Credit cards also often come with stiff penalties if they don’t go through smoothly and become delinquent — which means if things go wrong during processing, say due to error or fraud, then all those hard-earned dollars are gone and aren’t getting replaced by lower interest rates. These types of fees can really hurt your savings goals because even though your credit limit increases after every payment goes through smoothly — unlike banks — these types of fees can quickly add up over time making it harder and harder to keep track of where your money is going.
So here’s what I recommend: 1) Get multiple credit cards 2) Keep them separate 3) Pay off one each month 4) Don’t use them all at once 5) Make sure you keep track of when payments are due on all 3 cards 6) Pay off one in full each month 7) Use this as an opportunity
What are the Best Options for Consolidating Car Loans?
This guide walks you through the process of consolidating car loans with your credit card. See how much your monthly savings would be with one consolidated debt. The main ways to consolidate auto loans include adding a new credit card, using a third-party consolidation service or checking out the free options available on the Internet.
Conclusion
This is a great question. As a general rule, the answer is quite obvious: you can’t consolidate car loans and credit cards into one simple consolidated debt.
While it seems obvious that you can do this and save a ton of money, the reality is that it’s not that simple.

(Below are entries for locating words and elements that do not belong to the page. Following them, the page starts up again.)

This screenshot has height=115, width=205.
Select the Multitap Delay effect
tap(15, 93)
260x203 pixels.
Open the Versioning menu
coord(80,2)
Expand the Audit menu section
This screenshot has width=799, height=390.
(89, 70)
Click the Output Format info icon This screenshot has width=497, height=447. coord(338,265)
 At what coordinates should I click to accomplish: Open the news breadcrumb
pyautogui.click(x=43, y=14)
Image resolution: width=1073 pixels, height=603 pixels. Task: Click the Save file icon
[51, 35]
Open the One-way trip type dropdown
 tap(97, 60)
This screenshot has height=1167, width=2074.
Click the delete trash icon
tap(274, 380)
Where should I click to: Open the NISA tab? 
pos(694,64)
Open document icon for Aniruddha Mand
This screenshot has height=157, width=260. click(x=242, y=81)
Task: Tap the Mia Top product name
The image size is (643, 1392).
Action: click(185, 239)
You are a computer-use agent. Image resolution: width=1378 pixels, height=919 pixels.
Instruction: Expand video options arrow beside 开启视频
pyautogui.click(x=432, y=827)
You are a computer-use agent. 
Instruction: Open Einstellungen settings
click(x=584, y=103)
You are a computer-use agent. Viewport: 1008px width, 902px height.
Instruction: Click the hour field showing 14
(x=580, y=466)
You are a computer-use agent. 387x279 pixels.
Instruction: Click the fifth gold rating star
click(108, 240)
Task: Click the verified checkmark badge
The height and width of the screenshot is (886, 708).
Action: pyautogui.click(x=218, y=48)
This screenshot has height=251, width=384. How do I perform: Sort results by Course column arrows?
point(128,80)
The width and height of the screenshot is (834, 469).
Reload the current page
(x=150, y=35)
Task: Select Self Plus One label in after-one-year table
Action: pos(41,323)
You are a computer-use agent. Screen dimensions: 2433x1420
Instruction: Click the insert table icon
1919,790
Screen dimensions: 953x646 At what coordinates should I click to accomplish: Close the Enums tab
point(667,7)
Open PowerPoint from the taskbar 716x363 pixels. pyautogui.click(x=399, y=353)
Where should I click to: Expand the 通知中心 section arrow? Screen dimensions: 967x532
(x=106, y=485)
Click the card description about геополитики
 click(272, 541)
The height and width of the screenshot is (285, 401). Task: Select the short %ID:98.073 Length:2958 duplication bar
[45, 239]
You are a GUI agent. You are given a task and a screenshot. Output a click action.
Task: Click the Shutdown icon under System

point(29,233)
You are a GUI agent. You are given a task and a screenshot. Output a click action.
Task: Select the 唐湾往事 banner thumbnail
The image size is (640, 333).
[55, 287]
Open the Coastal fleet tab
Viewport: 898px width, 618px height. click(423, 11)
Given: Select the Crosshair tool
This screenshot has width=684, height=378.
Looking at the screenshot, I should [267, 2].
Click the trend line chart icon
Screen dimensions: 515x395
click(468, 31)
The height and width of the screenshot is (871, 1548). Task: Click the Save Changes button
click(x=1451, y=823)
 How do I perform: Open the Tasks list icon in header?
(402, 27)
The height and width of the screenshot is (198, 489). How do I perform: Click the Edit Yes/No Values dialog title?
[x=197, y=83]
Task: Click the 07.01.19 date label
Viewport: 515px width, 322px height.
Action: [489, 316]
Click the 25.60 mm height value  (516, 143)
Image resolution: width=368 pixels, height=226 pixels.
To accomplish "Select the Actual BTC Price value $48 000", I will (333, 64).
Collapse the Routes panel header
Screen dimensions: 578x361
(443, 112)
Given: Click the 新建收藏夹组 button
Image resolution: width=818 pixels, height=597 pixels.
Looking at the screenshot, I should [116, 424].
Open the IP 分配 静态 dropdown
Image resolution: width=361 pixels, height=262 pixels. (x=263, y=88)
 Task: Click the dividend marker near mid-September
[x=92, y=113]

There are several factors to consider when consolidating debts together:
1) The interest rate of the car loan(s) and credit card(s) will be different from the interest rate on your savings and credit card(s).
2) Your credit card(s) might have a lower limit than your savings (or vice versa).
3) You might want to put some of your savings on one card or loan while leaving all others on another (which will often save you additional interest).
4) You might want to put some of your savings on one card or loan while leaving all others on another (which will often save you additional interest).
5) If you are using an online bank, there may be fees to borrow money from them while also borrowing money from your traditional banks. This can add up if you have several credit cards or loans.